“Anesthesiology is so much more than just putting people to sleep,” says Stanley H. Rosenbaum, MD, director of Yale Medicine Perioperative & Adult Anesthesiology. It also includes traditional intraoperative care, as well as such subspecialties as chronic pain management and critical care.
Yale Medicine takes a unique approach to critical care anesthesiology due to the breadth and depth of experience that anesthesiologists take into the intensive care unit.
What kinds of patients do critical care anesthesiologists treat?
Critical care anesthesiologists care for patients who have had recent major surgery or who suffer from the effects of severe infections or trauma. “I would describe them as all the varied types of surgical and postoperative patients,” says Dr. Rosenbaum.
At Yale Medicine such patients may be admitted into these intensive care units (ICUs):
Cardiac Surgical ICU: Provides care for postoperative cardiac surgical patients (for example, patients who have undergone valve surgery or coronary bypass surgery).
General Surgical ICU: Provides care for postoperative general surgical patients (for example, patients with severe trauma, and patients who have undergone major chest, abdominal or orthopedic surgery).
How does critical care anesthesiology work?
“Anesthesiologists may work in intensive care units as intensivists, which are critical care doctors,” Dr. Rosenbaum says, adding that they manage treatment and coordinate with other specialists to deliver the full range of care.
A patient can expect to have the critical care anesthesiologist and the full ICU team (usually consisting of an advanced training fellow and several residents) round daily—often combined with visits by the patient’s surgical team.
After the initial morning visits, the critical care anesthesiologist will continue to check on the patient multiple times throughout the day, with continuing care by the team of critical care doctors in the ICU through the night.
“There is almost always a physician within 100 feet,” Dr. Rosenbaum says. Many patients tend to be discharged from the ICU after a few days, but some may stay for as long as several months.
What standard care protocols do critical care anesthesiologists follow?
Patients admitted to the ICU will typically have an intravenous (I.V.) line with saline solution connected to them so that they stay hydrated. Patients are also fitted with devices that continuously monitor such standard vital signs as:
- Electrical activity of the heart (electrocardiogram monitoring)
- Blood oxygen saturation (pulse oximeter monitoring)
- Blood pressure
- Respiratory rate
- Heart rate
The critical care anesthesiologist, in combination with the ICU nurse, follows these readings closely. The patients in the ICU usually have complex problems requiring various medications administered via the I.V.
For example, a patient with an infection will be given antibiotics, a patient with kidney problems may be connected to a dialysis machine, and a patient with lung problems may have breathing supported by a ventilator.
What major decisions can a patient expect to make when admitted to the ICU?

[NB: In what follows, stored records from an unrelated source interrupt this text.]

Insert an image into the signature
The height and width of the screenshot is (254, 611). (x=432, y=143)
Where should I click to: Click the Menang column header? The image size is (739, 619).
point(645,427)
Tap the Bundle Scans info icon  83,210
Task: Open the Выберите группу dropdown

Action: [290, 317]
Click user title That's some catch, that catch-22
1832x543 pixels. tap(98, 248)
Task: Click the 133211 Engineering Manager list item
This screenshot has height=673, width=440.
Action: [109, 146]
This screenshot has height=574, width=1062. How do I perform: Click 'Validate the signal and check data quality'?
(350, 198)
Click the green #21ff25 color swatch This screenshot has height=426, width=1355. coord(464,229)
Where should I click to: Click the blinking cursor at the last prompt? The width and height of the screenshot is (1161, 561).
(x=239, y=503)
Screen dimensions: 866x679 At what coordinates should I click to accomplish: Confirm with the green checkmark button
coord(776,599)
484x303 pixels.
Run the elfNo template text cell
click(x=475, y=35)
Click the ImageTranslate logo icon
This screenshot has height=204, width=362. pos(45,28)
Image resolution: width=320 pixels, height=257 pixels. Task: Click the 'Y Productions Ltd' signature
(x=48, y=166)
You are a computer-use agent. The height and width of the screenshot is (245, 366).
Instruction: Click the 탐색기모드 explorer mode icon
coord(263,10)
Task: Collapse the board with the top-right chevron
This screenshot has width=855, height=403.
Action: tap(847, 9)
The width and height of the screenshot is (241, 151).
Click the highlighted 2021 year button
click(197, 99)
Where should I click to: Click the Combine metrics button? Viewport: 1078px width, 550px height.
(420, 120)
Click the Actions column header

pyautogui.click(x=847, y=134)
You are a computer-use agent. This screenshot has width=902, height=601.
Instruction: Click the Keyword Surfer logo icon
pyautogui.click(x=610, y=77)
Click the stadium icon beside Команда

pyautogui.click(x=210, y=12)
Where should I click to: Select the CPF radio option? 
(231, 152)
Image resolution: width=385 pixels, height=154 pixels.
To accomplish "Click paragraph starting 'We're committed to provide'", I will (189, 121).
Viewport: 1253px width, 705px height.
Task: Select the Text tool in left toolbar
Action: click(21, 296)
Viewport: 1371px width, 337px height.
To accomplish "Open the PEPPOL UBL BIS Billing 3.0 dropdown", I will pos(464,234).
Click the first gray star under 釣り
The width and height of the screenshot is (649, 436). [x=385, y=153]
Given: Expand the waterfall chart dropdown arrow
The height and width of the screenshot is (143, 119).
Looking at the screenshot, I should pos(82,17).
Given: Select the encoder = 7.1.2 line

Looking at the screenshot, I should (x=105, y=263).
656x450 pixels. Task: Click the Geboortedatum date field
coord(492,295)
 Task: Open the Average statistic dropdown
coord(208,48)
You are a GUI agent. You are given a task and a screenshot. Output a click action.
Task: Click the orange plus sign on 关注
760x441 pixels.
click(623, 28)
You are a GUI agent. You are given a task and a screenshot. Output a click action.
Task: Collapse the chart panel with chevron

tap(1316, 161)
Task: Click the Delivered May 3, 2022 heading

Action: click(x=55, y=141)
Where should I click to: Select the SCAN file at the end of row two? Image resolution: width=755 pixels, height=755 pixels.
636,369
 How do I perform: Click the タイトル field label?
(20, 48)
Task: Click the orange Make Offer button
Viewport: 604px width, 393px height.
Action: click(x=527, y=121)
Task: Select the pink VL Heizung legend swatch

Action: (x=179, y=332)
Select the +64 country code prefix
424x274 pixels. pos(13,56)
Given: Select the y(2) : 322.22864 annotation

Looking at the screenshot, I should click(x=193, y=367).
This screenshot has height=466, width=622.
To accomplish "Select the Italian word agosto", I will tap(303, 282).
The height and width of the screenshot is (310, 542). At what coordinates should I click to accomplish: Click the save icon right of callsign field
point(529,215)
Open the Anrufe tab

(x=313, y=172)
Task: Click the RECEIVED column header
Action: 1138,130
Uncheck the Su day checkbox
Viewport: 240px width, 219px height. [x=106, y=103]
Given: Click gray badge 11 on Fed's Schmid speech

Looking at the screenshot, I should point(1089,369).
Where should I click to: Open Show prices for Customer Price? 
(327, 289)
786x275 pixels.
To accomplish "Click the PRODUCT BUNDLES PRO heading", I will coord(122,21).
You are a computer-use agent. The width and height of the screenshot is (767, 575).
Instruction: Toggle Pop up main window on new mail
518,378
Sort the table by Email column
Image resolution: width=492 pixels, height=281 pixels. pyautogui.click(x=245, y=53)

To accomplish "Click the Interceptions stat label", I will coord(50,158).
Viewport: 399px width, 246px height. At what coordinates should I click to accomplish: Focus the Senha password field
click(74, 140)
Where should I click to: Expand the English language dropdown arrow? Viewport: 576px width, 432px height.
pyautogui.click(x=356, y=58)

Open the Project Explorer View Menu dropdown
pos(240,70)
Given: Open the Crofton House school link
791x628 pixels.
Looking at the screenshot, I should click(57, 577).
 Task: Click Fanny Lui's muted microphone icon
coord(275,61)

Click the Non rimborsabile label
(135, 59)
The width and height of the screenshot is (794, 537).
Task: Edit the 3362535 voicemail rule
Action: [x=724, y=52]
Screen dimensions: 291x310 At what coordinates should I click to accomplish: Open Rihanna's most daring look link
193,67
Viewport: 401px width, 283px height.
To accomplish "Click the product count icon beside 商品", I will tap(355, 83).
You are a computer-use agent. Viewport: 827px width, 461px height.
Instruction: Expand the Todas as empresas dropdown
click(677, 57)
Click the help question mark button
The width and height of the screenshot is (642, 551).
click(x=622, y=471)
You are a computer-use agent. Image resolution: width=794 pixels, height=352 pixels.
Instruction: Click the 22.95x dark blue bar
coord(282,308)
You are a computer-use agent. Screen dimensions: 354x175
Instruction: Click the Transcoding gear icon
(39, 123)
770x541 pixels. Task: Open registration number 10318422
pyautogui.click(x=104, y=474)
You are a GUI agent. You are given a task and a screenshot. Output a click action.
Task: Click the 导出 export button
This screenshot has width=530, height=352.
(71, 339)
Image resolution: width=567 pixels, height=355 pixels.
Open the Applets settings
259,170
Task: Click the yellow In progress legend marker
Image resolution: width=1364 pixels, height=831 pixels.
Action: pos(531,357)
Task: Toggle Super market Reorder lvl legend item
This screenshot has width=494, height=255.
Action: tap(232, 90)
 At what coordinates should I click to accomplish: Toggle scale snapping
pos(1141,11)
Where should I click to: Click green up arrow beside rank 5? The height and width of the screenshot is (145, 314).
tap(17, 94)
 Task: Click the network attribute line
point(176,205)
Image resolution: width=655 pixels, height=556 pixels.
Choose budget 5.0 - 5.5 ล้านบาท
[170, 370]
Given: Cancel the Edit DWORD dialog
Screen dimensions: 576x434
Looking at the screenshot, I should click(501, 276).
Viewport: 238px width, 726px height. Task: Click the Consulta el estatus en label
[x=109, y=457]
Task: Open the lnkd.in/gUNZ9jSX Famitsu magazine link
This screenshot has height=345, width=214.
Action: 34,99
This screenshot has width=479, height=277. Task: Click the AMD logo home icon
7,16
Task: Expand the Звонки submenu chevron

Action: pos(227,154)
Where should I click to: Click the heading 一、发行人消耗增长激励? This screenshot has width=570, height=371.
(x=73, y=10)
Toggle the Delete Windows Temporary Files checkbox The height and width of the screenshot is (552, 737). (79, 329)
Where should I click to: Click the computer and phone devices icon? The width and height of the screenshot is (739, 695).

Before surgeries that require an anesthetic, the patient undergoes a diagnostic assessment to determine his or her ability to survive the stress of the surgery and anesthesia. There is also a discussion of the surgical and anesthetic plans. In the ICU, the patient (and often the family) may expect a conversation on end-of-life questions if the physician determines that:
- The patient is critically ill and dying or close to death.
- It is likely that the patient may have to be resuscitated.
- The patient can live, but only aided by machines and with great suffering.
If the patient is unable to make those decisions, a proxy (usually a family member) may act as a substitute. “It’s a very difficult conversation,” Dr. Rosenbaum says. While this conversation is usually initiated by someone from the ICU team, it is almost always a combined discussion with the patient’s surgeons and possibly other physicians participating.
How do critical care anesthesiologists work with doctors across disciplines?
Critical care anesthesiologists supervise, coordinate, and manage the patient’s care with the ICU team and work closely with the surgeons and other specialty consultants as needed.
Critical care anesthesiologists often serve as mediators between surgeons and other physicians, making sure that the entire team is working together effectively and for the same purpose, Dr. Rosenbaum says. The medical team—including the critical care physician, surgeons, consultants and nurses—typically have a daily conference on the patient’s condition.
How is Yale Medicine’s approach to critical care anesthesiology unique?
Yale Medicine’s approach to critical care anesthesiology is unique in the breadth and depth of experience that anesthesiologists take into the ICU. Yale Medicine Anesthesiology is a national leader in academics as well as clinical anesthesiology and resident education. This year, we will deliver approximately 52,000 anesthetics in more than 80 clinical locations where we ensure our patients receive state-of-the-art care.